▶ [Information shown]:
..............................

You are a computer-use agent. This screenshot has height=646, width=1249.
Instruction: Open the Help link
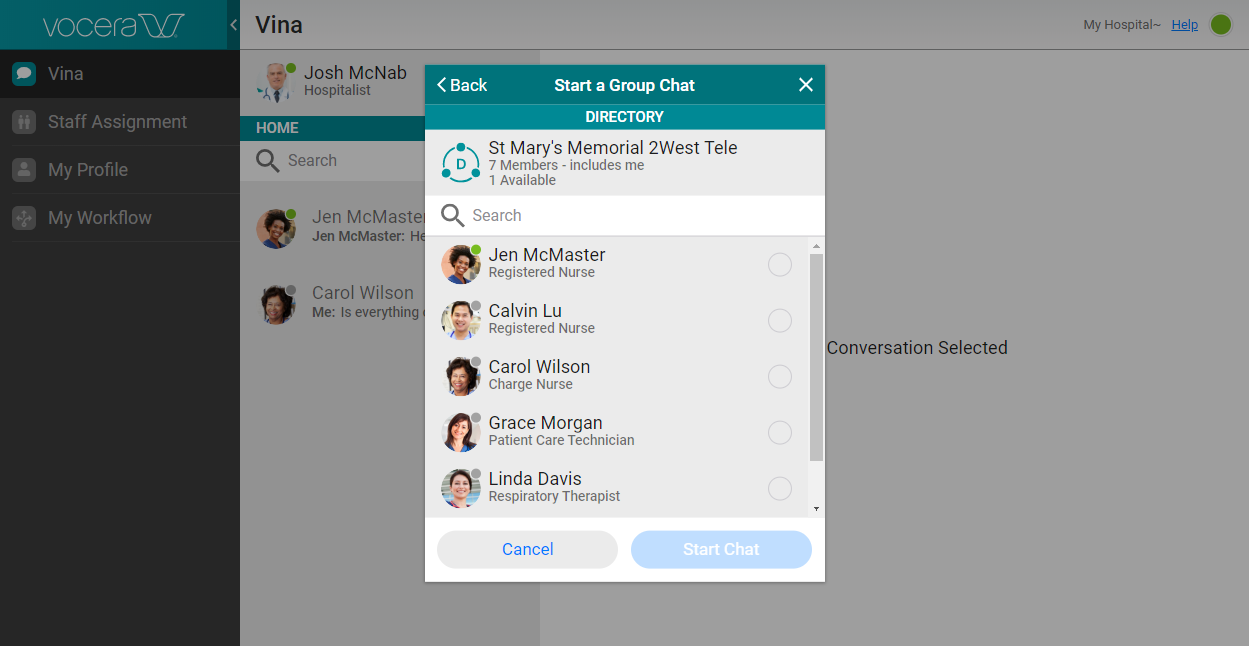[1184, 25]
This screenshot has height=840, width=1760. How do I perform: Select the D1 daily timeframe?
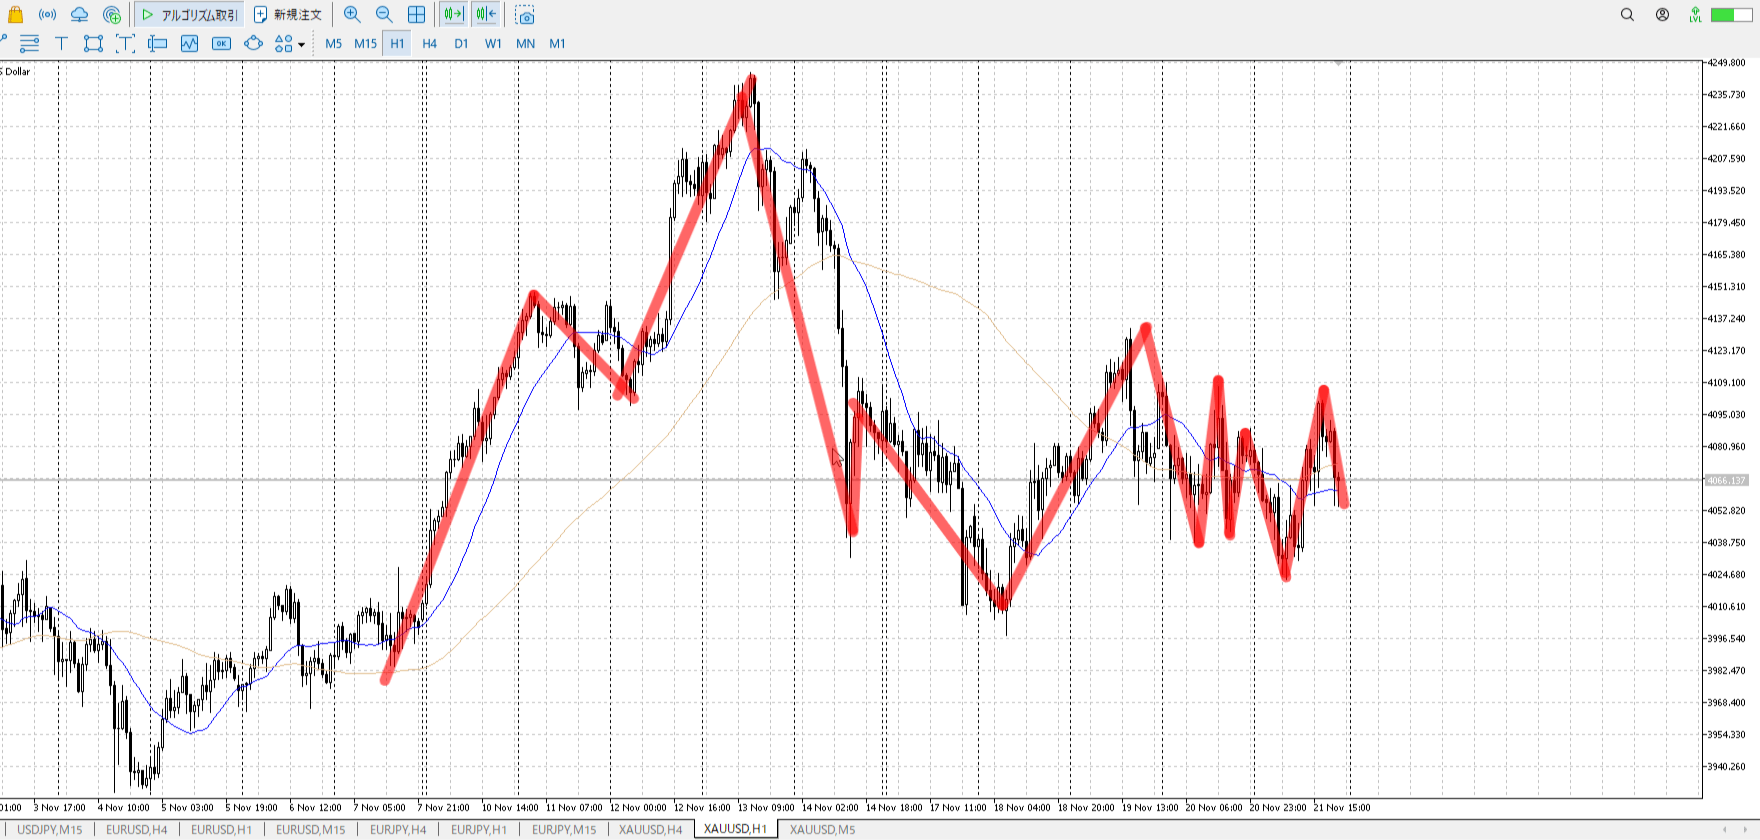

..............................

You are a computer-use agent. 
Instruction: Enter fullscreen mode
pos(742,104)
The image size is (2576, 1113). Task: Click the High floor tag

..............................

▶ [Exercise]:
To complete this exercise, transcribe exactly the lines above from the one that holds "You are a computer-use agent. This" through the one that holds "This screenshot has height=840, width=1760.". Pictures stay out.

▶ [Exercise response]:
You are a computer-use agent. This screenshot has height=646, width=1249.
Instruction: Open the Help link
[1184, 25]
This screenshot has height=840, width=1760. How do I perform: Select the D1 daily timeframe?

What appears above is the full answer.